Рай земной - стр. 14
Карл Семенович сказал: «Озрик», но Плюша писала, как слышала.
К первой паре она обычно опаздывала, автобусы ходили переполненные; чужие люди мяли Плюшу и дышали ей в уши и затылок.
На курсе Плюшу не любили за старомодный плащ, за булочки, которые жевала на переменке, за то, что не интересовалась журналом «Бурда».
В конце первого курса ее посетило горе. Умер папа, папуся… Привыкший жить на два дома, на две семьи и сам себя этой привычки лишивший, он не выдержал. Устоявшийся ритм, ритм равномерного его колебания между двумя женщинами, был нарушен, и сдало сердце.
Ни у Плюши, ни у мамуси не оказалось черных платьев, пришлось срочно покупать; в спешке купили, конечно, не то. Ездили попрощаться, дверь открыла Плюшина копия с неприятным голосом, папусина вторая дочь.

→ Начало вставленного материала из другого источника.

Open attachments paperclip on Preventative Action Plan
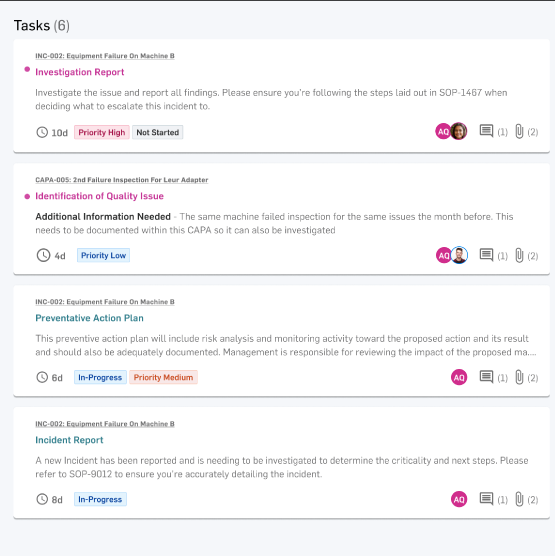The width and height of the screenshot is (555, 556). coord(519,377)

Вторая жена спряталась в другой комнате, чтобы избежать общения. Было несколько знакомых, но, когда мамуся села поплакать, к ней никто не подошел. Одна Плюша стояла рядом и все не знала, куда деть гвоздики; положила рядом с гробом, они тут же свалились на пол. Папуся лежал некрасивый и чужой, и Плюша стеснялась на него смотреть. Ей было обидно, что он умер без нее и без ее участия и каких-то важных слов, которые она обязательно бы придумала и произнесла ему. Можно было и сейчас что-то сказать, но новое платье сидело плохо, и по ногам гуляли сквозняки. А еще она услышала чужую речь и узнала ее: на кухне говорили по-польски. Мамуся, поплакав и высморкавшись, поднялась и сжала губы, и Плюша тоже, из солидарности, поджала губы. Они с мамусей решили не ехать на кладбище; никто их, правда, туда и не звал.
С того дня Плюша заинтересовалась своими польскими корнями.
Дома книг о Польше не было, узнавать в библиотеке она стеснялась. Оставалось проконсультироваться у Карла Семеновича, когда он следующий раз ее приобнимет и спросит о студенческом житье. Но Карл Семенович все не обнимал, а просто так вот подойти и заговорить с профессором на постороннюю тему… Наконец Плюша придумала способ. Связала кружевную салфетку и, подкараулив Карла Семеновича после пар, решительно ему ее преподнесла.
Карл Семенович был тронут и тут же, конечно, приобнял. И не за плечо, как обычно, а пониже, в сторону талии. И снова у Плюши всё защекотало, и сердце застучало так, что даже ноги в туфлях почувствовали этот стук. Набрав воздуха, Плюша задала томивший ее вопрос.
Они шли по Буденновской, профессор предложил заглянуть к нему. Это было недалеко, день был сухим. Плюша помогала Карлу Семеновичу идти, боясь, что от близорукости он наскочит на столб. Постепенно осмелела, стала брать его в опасных местах за локоть и предупреждать шепотом; ему это, кажется, нравилось.